Last week while changing into running clothes, I noticed a rash on my leg, and instantly became convinced I had psoriasis. Psoriasis would have meant that my rheumatoid arthritis medication was failing — something I’ve been terrified of for years. So I called upon my three go-to people: my rheumatologist; my dearest friend; and…(silly me) Frederic.
This was the first time I ever I called my dearest friend in choking sobs. It’ll be okay, she said, just slow down. My saintly rheumatologist walked me through possible contingencies, reminding me for the hundred millionth time that I am a lawyer not a doctor. Frederic, the product of a love-marriage between an ex-priest and a runaway nun, simply (and somewhat unhelpfully) said: Job.
When I calmed down and took the situation for what it was, I wrote Frederic back:
I’d like to think of this more in terms of Ecclesiastes 3:1-15, or if you prefer, The Byrds: There is a season, and a time to every purpose under heaven.
Being Frederic, he didn’t have more to say about that.
Being me, I ignored my own reflection, and continued my punishing marathon training throughout that week. But by Friday, I was immobilized with what I thought were backspasms. Also, the rash was spreading; blistering. What the hell was going on?
On Saturday, I went to the doctor. I was supposed to be out running a 17-miler. Instead, I was standing in the office of the doctor on-call; half-wrapped in the indignity of a child’s hospital gown.
Have you been under a lot of stress lately? asked the doc.
Not any more than usual — riots, earthquakes, mountain climbs, and oh, today is my wedding anniversary. I’m divorced.
How much sleep do you usually get?
I go to bed around midnight; get up around 4am to take a conference call or two, then I go back to bed for another hour.
She raised both eyebrows into her hairline. It seemed like it was all she could do to refrain from saying, “Are you insane?”
You need to slow down.
I raised my eyebrows at her; took the scripts she proffered and trudged off to Duane Reade, convinced she had no idea what she was talking about. I recounted the experience to Strand later that night, who I trust with my life and who’d come over to enforce the doctor’s orders. Strand, a nurse, gave me fluids then put me to bed, shaking her head at me all the while.

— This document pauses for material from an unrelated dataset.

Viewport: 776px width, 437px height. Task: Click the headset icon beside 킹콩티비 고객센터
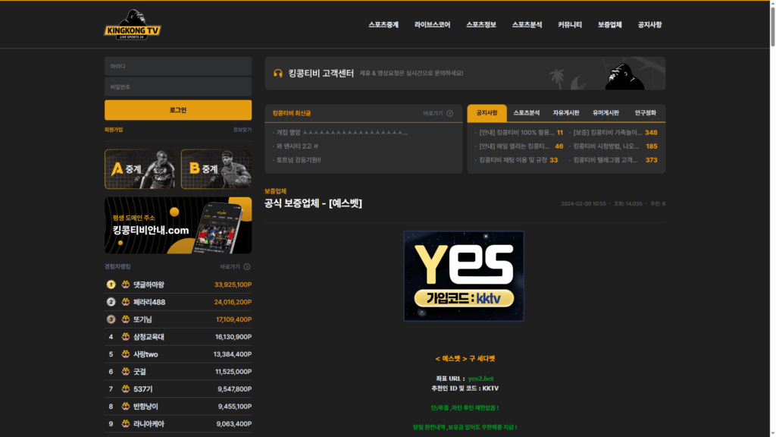click(x=278, y=74)
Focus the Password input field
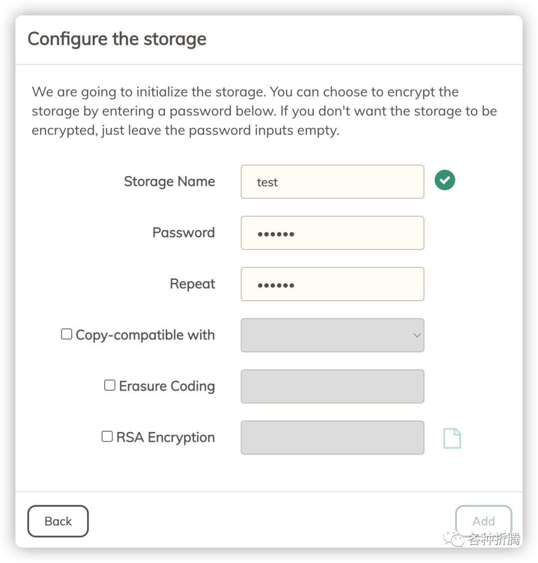 tap(332, 233)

The next day, an old friend of mine was in town and we’d made plans to meet. He’s a road warrior like I am; one of the few people I know who travels for business more than I do.
I convinced him to come uptown, and we sat nursing drinks and our respective ailments — his jetlag and my Chicken Pox Part Deux. As the afternoon became evening, we went for dinner — a newish pub in my neighborhood. The air was thick and the sun sank low earlier than expected, and we enjoyed the early-autumn New York night until the sky opened up with a few fat raindrops over the remnants of our meal.
The Upper East Side had stood still all day as we’d caught up. Was that what slowing down meant? Could slowing down be more than giving up? Could I keep my life in airports, and my crazymaking schedule? Did it really mean to seek the sacred spaces in the ordinary/extraordinary; to find slow, beautiful moments with similarly fast-paced people?
When I got home later that night, I recalled the verse I’d quoted earlier in the week:
What do workers gain from their toil? I have seen the burden God has laid on the human race. He has made everything beautiful in its time. He has also set eternity in the human heart; yet no one can fathom what God has done from beginning to end. I know that there is nothing better for people than to be happy and to do good while they live. That each of them may eat and drink, and find satisfaction in all their toil—this is the gift of God…
If the last five months have taught me anything, it is how little control I have over time and space and other people — despite my innate desire to rule the world.
So I got ready for bed that night and looked at my body covered in, well, chicken pox. I was struck by this thought: everything is beautiful in its time — the fast, the slow, the unexpected, the things long awaited.
My life is not likely to slow down any time soon. But I am lucky to be happy while I live, and to share these standstill moments with others.